紳士淑女の皆様、五月の病のお加減は如何であろうか?
無気力の坂を転げ落ち、もぬけの殻と成り果てぬ様御注意を。
う〜ん、それにしても眠い、眠いなあ...。
いかんともしがたい睡魔を退治するには
やはり”エロ”のチカラを借りるのが一番。
”エロ”の前では寝ぼけ眼もギンギンに冴え渡る。
さて高校時代、現国の授業は格好の爆睡タイムであった。
クラスの1/3は涎をたらしていた。
そんなある日の事、
クラス一のロマンティスト”タミー”が
教科書の片隅に官能小説『和男の性春』を執筆。
回し読みが始まった。
これが中々の出来で、例えば
”ふくよかな乳房を揉みしだく”だとか
”痛い程にそそり立った陰部””舌の上で踊る喘ぎ声”等々
文学的表現が見事であった。
さすが現国の授業中だけの事はある。
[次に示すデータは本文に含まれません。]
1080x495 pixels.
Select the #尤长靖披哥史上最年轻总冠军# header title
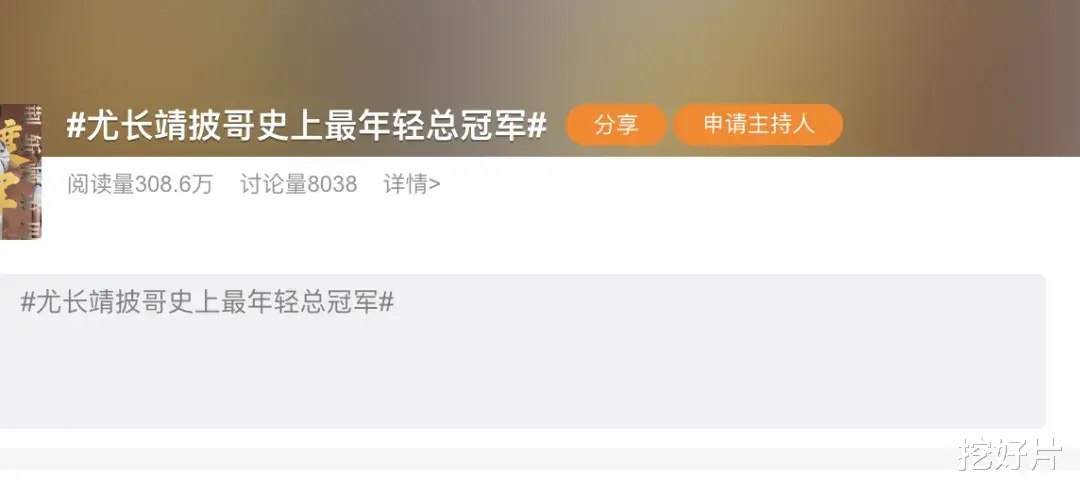pos(307,126)
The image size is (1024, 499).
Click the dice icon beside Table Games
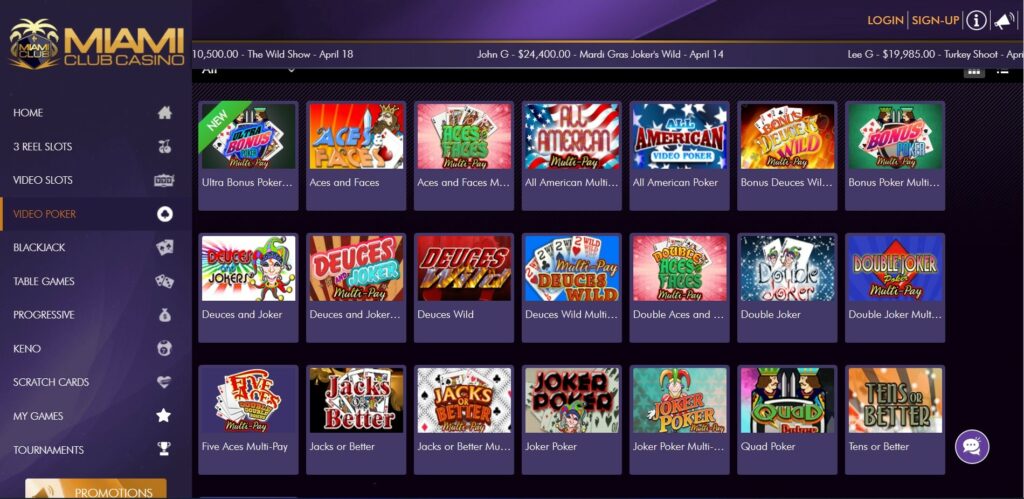pos(165,281)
人気爆発。
クラスメート達の熱きラブコールを受け連載がスタート。
現国の授業は爆睡タイムから興奮タイムへと一転した。
一番大変だったのは作家タミーである。
週イチの〆きりに追われ産みの苦しみと戦う日々。
「最近つまんねーぞ」などとほざく輩も出てくる始末。
その日はストーリーが山場を迎えており、誰もが我れ先に読みたがっていた。
タミーの教科書を奪い合う読者達。
と、勢い余って教科書が教壇の方へ飛んでしまった。
拾い上げたのはフェミニンなインテリ女教師。
瞬く間に鬼の形相となり「一体誰が書いたの!!!」......。
結果タミーは教員会議にかけられ停学処分となってしまった。
停学明けに後輩から
「センパ〜イ、何で停学くらったんですか?」
と聞かれた所で
「ケンカだよ」「タバコだよ」と言えれば格好がつくが、
タミーの場合は変態行為により停学である。
その後奴は無口になり、
一人孤独に黙々と『和男の性春』を書き上げたそうだ。
だがしかし読んだ者は一人も居ない。
おそらく傑作に間違い無い。残念だ。